Saved entries
__________

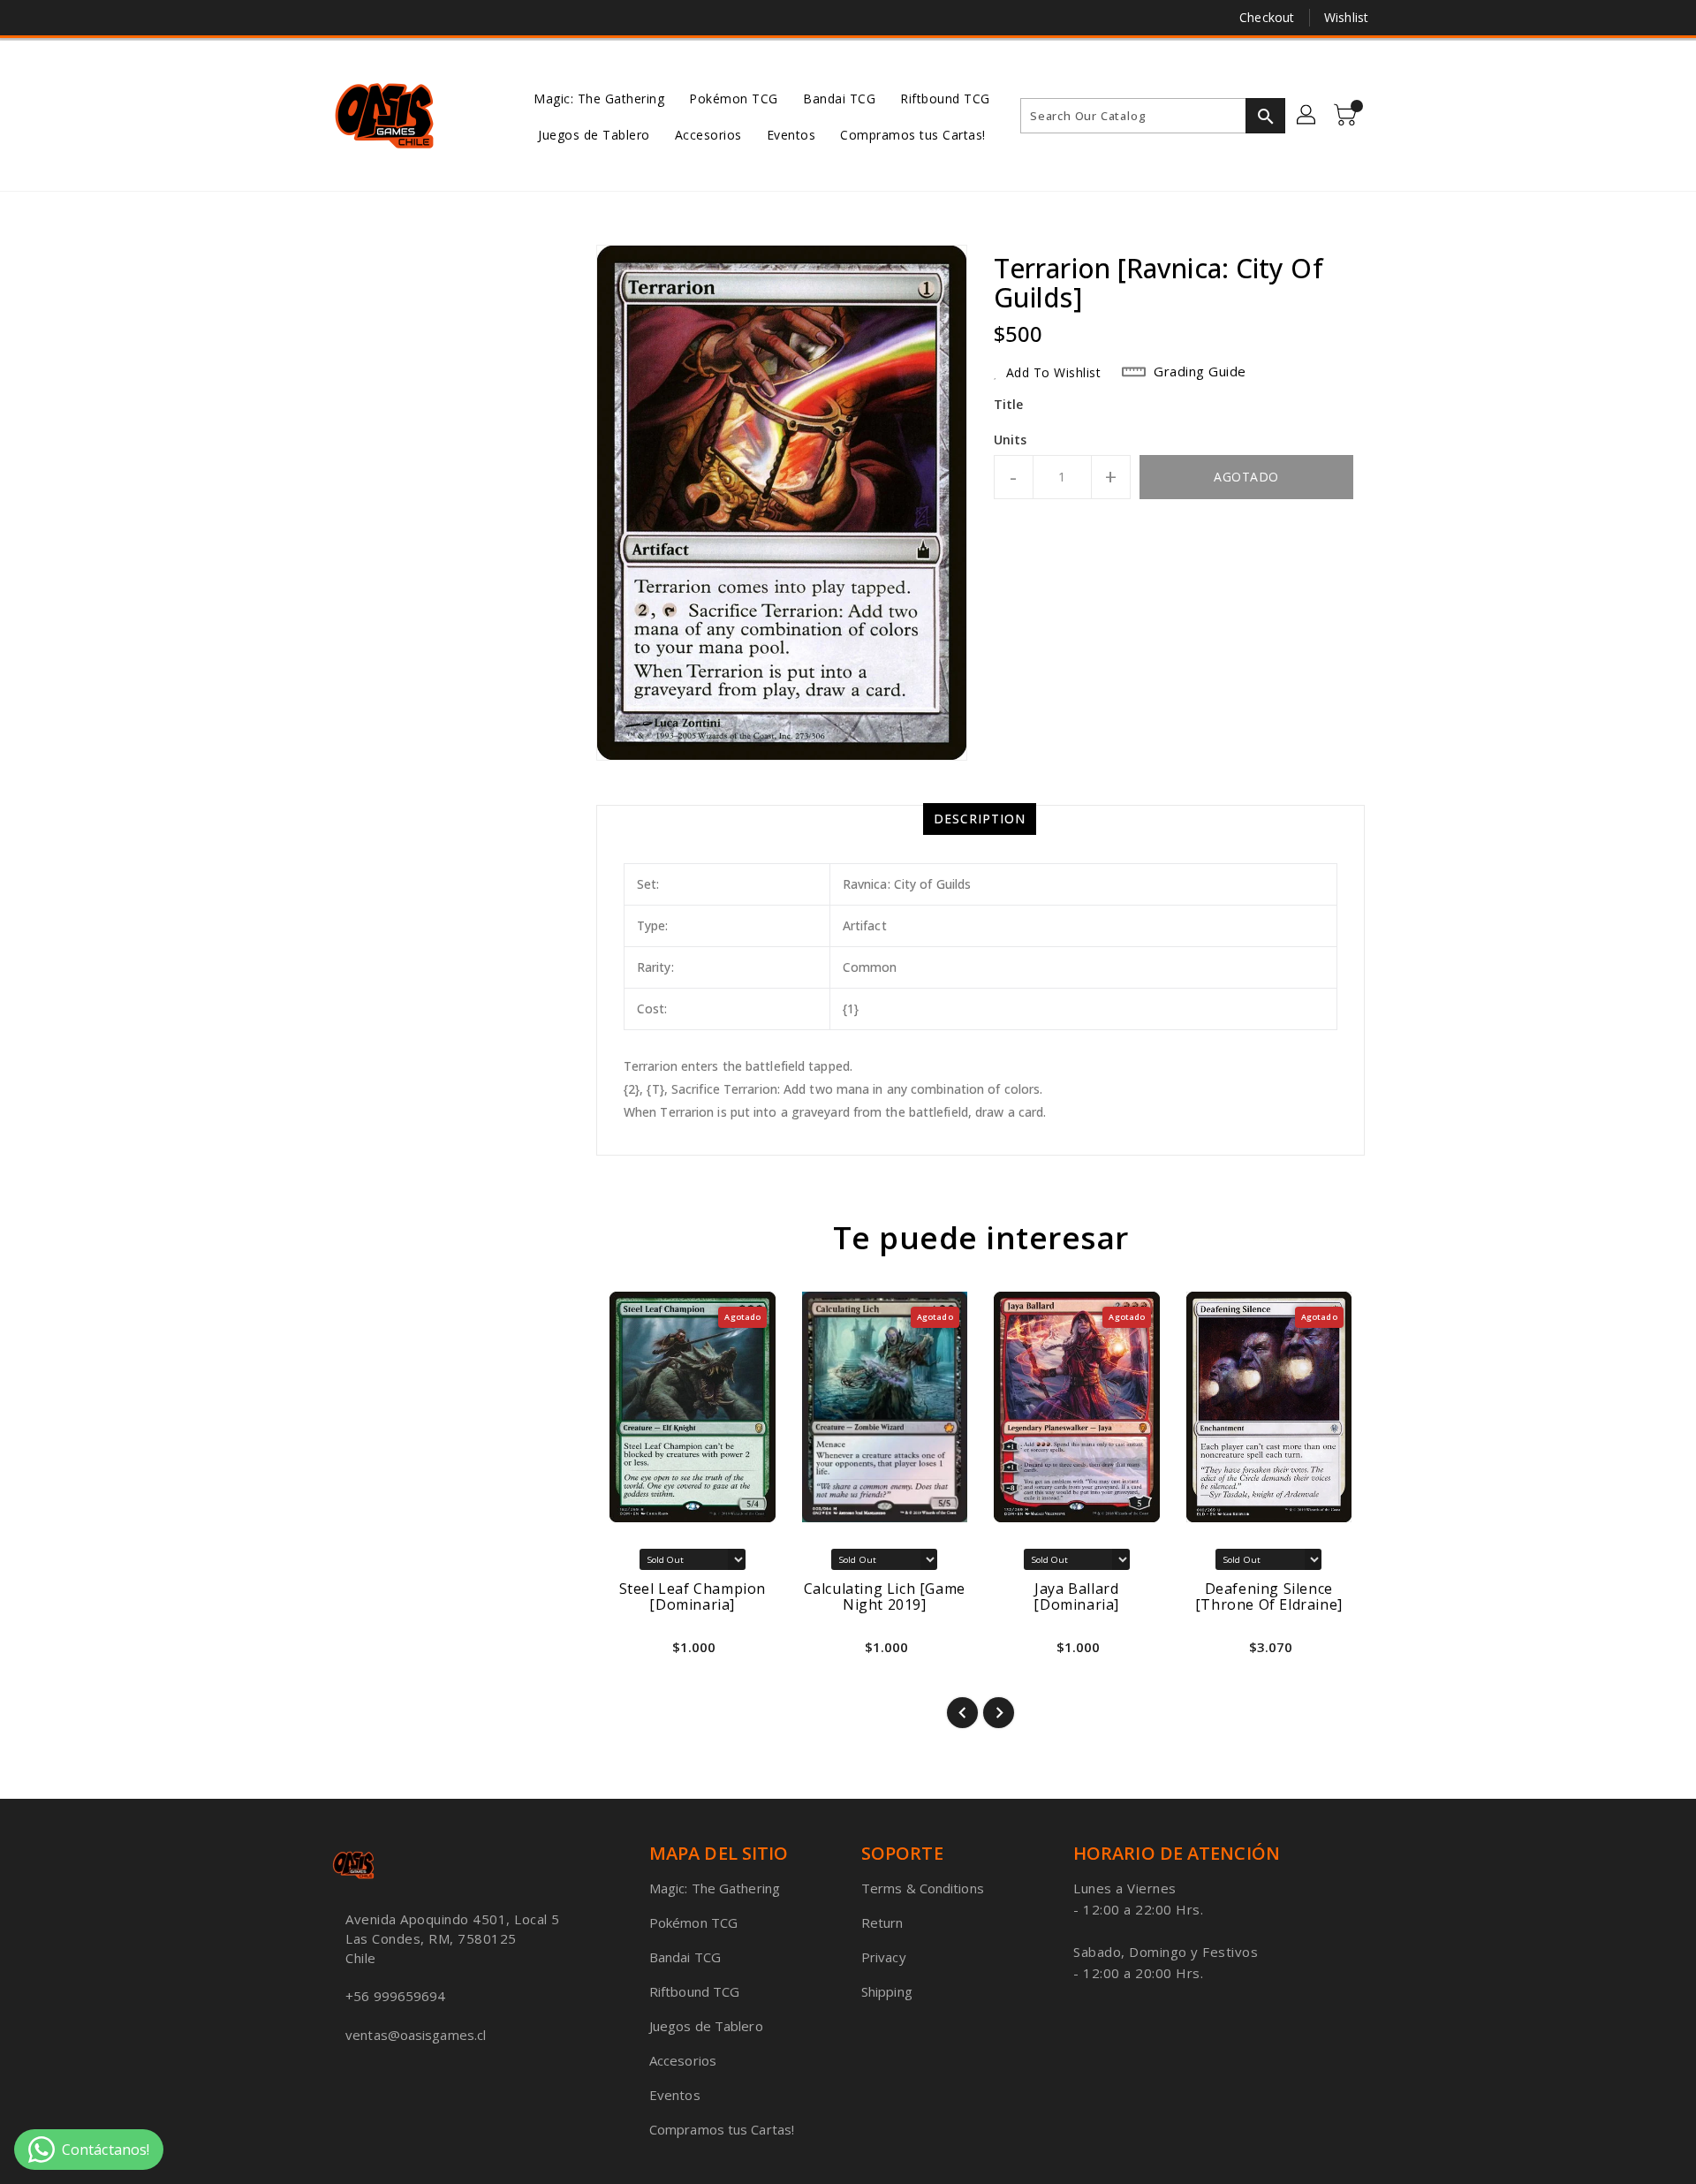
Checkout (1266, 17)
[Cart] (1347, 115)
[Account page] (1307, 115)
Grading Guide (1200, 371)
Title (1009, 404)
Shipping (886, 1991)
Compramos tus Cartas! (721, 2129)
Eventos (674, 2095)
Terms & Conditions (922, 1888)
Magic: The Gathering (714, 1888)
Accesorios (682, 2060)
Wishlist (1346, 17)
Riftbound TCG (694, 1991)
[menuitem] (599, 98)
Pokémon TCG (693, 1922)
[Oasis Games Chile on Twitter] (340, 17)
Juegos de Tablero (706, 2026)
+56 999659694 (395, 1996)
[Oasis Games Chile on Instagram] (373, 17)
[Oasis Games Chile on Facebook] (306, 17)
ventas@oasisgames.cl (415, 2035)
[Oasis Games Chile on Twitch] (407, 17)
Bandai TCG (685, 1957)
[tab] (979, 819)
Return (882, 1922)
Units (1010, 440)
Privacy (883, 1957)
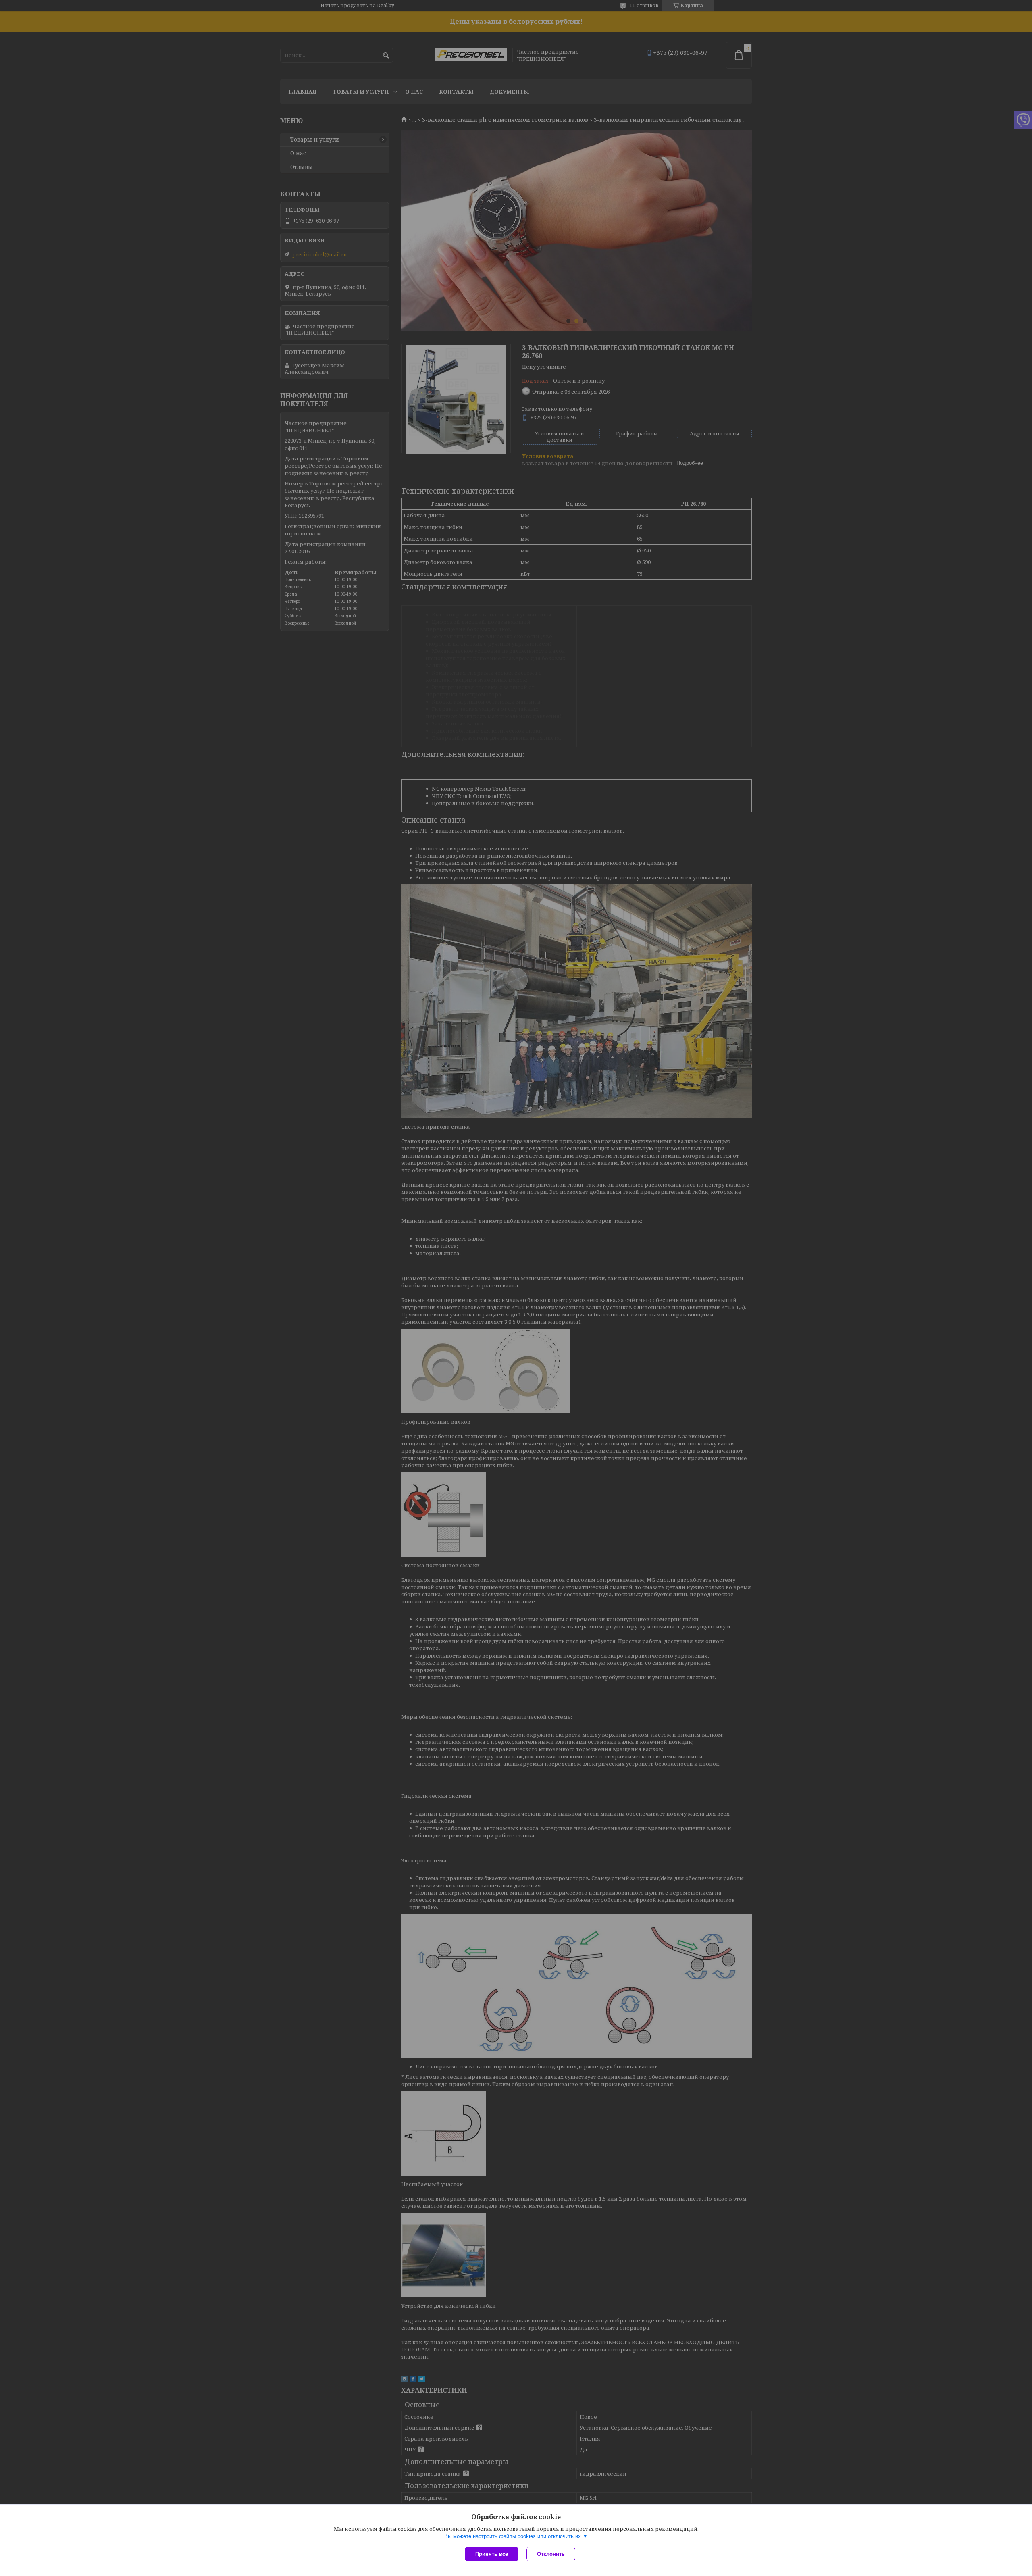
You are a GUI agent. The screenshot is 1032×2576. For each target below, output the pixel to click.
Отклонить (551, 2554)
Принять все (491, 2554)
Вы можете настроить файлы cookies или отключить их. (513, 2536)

__________

TRY IT:
The lines from the one containing "ventas@oasisgames.cl (415, 2035)" through the last line of the data above are to be transcribed exactly, both included, with all pictures left out.

TASK RESPONSE:
ventas@oasisgames.cl (415, 2035)
[Oasis Games Chile on Twitch] (407, 17)
Bandai TCG (685, 1957)
[tab] (979, 819)
Return (882, 1922)
Units (1010, 440)
Privacy (883, 1957)
You are a GUI agent. The screenshot is 1032×2576. For each target below, output the pixel to click.
Отклонить (551, 2554)
Принять все (491, 2554)
Вы можете настроить файлы cookies или отключить их. (513, 2536)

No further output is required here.